* [Dataset extract]:
* BEGIN *
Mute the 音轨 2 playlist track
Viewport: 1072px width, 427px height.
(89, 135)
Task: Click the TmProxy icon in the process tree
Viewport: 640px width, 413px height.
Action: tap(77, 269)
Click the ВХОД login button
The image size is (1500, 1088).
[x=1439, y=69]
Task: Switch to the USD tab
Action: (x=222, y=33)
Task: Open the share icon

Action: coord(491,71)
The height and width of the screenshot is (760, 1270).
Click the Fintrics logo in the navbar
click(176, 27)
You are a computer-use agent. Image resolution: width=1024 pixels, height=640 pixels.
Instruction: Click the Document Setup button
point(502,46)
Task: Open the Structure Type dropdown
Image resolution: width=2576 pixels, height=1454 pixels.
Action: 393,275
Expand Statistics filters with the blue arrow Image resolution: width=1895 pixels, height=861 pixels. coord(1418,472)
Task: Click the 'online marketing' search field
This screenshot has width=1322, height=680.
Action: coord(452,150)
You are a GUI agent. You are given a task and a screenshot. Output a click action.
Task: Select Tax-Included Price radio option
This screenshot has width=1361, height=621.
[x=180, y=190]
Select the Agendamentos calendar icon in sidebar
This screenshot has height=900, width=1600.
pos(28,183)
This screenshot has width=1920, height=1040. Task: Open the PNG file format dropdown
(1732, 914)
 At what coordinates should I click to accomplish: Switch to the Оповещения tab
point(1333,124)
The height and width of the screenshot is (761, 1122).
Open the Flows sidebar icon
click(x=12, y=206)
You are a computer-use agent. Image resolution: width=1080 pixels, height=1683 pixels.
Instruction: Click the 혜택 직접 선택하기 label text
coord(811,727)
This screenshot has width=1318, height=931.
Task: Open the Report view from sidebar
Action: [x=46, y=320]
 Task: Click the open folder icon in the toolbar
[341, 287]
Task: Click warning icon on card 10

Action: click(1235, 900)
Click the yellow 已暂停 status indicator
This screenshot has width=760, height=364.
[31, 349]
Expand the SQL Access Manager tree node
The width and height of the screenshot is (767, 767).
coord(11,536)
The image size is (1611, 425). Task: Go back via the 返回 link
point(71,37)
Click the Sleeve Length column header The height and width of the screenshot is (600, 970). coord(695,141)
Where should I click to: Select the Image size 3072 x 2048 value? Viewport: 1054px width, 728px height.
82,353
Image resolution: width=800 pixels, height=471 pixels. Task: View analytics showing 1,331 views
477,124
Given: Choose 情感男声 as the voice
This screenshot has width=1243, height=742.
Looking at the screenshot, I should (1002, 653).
* END *
Please copy all of the items above word for word.

Mute the 音轨 2 playlist track
Viewport: 1072px width, 427px height.
(89, 135)
Task: Click the TmProxy icon in the process tree
Viewport: 640px width, 413px height.
Action: tap(77, 269)
Click the ВХОД login button
The image size is (1500, 1088).
[x=1439, y=69]
Task: Switch to the USD tab
Action: (x=222, y=33)
Task: Open the share icon

Action: coord(491,71)
The height and width of the screenshot is (760, 1270).
Click the Fintrics logo in the navbar
click(176, 27)
You are a computer-use agent. Image resolution: width=1024 pixels, height=640 pixels.
Instruction: Click the Document Setup button
point(502,46)
Task: Open the Structure Type dropdown
Image resolution: width=2576 pixels, height=1454 pixels.
Action: 393,275
Expand Statistics filters with the blue arrow Image resolution: width=1895 pixels, height=861 pixels. coord(1418,472)
Task: Click the 'online marketing' search field
This screenshot has width=1322, height=680.
Action: coord(452,150)
You are a GUI agent. You are given a task and a screenshot. Output a click action.
Task: Select Tax-Included Price radio option
This screenshot has width=1361, height=621.
[x=180, y=190]
Select the Agendamentos calendar icon in sidebar
This screenshot has height=900, width=1600.
pos(28,183)
This screenshot has width=1920, height=1040. Task: Open the PNG file format dropdown
(1732, 914)
 At what coordinates should I click to accomplish: Switch to the Оповещения tab
point(1333,124)
The height and width of the screenshot is (761, 1122).
Open the Flows sidebar icon
click(x=12, y=206)
You are a computer-use agent. Image resolution: width=1080 pixels, height=1683 pixels.
Instruction: Click the 혜택 직접 선택하기 label text
coord(811,727)
This screenshot has width=1318, height=931.
Task: Open the Report view from sidebar
Action: [x=46, y=320]
 Task: Click the open folder icon in the toolbar
[341, 287]
Task: Click warning icon on card 10

Action: click(1235, 900)
Click the yellow 已暂停 status indicator
This screenshot has width=760, height=364.
[31, 349]
Expand the SQL Access Manager tree node
The width and height of the screenshot is (767, 767).
coord(11,536)
The image size is (1611, 425). Task: Go back via the 返回 link
point(71,37)
Click the Sleeve Length column header The height and width of the screenshot is (600, 970). coord(695,141)
Where should I click to: Select the Image size 3072 x 2048 value? Viewport: 1054px width, 728px height.
82,353
Image resolution: width=800 pixels, height=471 pixels. Task: View analytics showing 1,331 views
477,124
Given: Choose 情感男声 as the voice
This screenshot has width=1243, height=742.
Looking at the screenshot, I should (1002, 653).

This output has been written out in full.